Cheaper, thinner multi-purpose crystalline silicon wafers reduce costs

A research group at the National Institute of Nanotechnology (CRNE), in collaboration with researchers at the University of Barcelona's Department of Electronic Engineering, has developed a more convenient and cheaper method of making crystalline silicon. Their research is published in the latest issue of Applied Physics.

This very thin silicon wafer is around 10 microns thick and expensive, but what microelectronics expect, especially with the development of microchip 3D integrated circuits, is an inevitable choice. The development of silicon technology provides a broader prospect for the development of photovoltaic technology, especially for the development of flexible batteries.

In recent years, the development of technology has brought silicon to the more thin direction. The thinnest wafers that line cutting can bring are about 150 microns thick. It is difficult to obtain thinner wafers by wire cutting, but about half the silicon material that is lost during the cutting process. The team's approach differs from that of conventional wire sawing in that it takes only one step to achieve and produces more efficient, faster, and cheaper silicon wafers.
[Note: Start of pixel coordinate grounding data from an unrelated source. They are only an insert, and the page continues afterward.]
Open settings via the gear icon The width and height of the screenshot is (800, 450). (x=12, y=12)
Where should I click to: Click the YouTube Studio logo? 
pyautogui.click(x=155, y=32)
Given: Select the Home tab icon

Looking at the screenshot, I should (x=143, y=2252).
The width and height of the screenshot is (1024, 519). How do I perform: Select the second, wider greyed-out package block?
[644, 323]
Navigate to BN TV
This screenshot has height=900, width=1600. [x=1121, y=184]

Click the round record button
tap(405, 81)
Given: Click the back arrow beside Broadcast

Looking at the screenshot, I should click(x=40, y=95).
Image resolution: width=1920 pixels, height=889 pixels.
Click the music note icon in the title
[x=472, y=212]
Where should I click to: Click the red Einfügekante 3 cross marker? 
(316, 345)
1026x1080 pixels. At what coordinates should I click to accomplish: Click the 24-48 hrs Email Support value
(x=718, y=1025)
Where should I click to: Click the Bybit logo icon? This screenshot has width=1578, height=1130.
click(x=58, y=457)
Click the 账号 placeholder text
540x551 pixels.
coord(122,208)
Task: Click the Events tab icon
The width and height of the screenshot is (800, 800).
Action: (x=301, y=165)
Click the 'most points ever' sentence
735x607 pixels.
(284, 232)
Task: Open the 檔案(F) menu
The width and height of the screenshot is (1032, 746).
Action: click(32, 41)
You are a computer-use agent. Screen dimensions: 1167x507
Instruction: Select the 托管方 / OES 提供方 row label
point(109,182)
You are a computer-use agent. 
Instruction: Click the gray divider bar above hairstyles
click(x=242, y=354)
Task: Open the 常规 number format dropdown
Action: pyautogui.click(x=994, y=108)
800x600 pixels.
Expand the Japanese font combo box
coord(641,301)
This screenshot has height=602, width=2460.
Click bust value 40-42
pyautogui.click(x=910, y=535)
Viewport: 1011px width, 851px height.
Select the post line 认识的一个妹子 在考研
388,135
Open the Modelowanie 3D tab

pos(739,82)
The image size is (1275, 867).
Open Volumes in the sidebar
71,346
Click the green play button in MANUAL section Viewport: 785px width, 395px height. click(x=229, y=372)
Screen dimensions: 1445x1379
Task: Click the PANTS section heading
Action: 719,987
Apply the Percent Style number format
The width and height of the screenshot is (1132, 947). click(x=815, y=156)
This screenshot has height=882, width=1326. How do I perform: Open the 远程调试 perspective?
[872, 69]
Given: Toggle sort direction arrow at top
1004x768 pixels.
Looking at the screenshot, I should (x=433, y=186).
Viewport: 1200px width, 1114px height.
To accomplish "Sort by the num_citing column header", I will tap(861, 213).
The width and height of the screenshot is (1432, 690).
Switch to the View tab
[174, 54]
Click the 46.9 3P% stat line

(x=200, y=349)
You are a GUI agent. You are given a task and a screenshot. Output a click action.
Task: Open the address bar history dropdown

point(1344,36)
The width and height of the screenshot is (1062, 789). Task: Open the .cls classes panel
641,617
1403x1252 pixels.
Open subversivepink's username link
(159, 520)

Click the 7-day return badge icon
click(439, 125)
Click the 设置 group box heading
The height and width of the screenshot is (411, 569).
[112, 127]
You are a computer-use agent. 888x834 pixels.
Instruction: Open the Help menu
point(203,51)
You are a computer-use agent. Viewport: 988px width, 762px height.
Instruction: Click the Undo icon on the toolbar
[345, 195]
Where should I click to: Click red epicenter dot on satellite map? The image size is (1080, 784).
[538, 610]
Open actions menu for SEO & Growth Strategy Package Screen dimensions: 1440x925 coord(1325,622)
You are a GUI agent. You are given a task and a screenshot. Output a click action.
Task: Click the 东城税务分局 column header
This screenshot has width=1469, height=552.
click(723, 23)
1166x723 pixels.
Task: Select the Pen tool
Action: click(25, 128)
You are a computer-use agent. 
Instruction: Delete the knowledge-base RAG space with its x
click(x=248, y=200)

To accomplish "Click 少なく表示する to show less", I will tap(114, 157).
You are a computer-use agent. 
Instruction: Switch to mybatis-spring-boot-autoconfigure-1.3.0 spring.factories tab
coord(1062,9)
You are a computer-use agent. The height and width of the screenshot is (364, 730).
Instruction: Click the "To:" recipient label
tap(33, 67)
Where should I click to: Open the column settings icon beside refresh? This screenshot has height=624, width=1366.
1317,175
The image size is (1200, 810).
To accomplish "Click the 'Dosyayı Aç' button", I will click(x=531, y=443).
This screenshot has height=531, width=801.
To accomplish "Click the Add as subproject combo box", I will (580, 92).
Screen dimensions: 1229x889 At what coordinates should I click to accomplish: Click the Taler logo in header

The method is based on the surface of the material to create a lot of tiny pores, processing assisted high temperature to achieve. The silicon wafer segmentation process precisely controls the shape of tiny pores. Precise control of the pore diameter not only controls the number of wafers, but also allows for precise control of thickness as well as tolerances. This sandwich-like wafer can be flaked off. The expected number and thickness of wafers can be controlled very accurately. CRNE scientists can easily slice a 300-mm thick piece of silicon into 10 thinner pieces of silicon, each measuring between 5 and 7 millimeters.

Reduce the cost of industrial production

The demand for ultra-thin silicon is increasing, both in the MEMES and in the solar industry. Cutting the traditional silicon has reached a relative bottleneck stage. The thickness of silicon wafers ranges from 300 millimeters in the 1990s to around 180 millimeters nowadays, and the efficiencies are continuously increasing and costs are reduced, but the desire to obtain thinner wafers to further reduce costs is becoming more and more difficult. The advent of this approach addresses this need well, despite the tens of microns of thickness, but the ability to absorb and convert sunlight is maintained.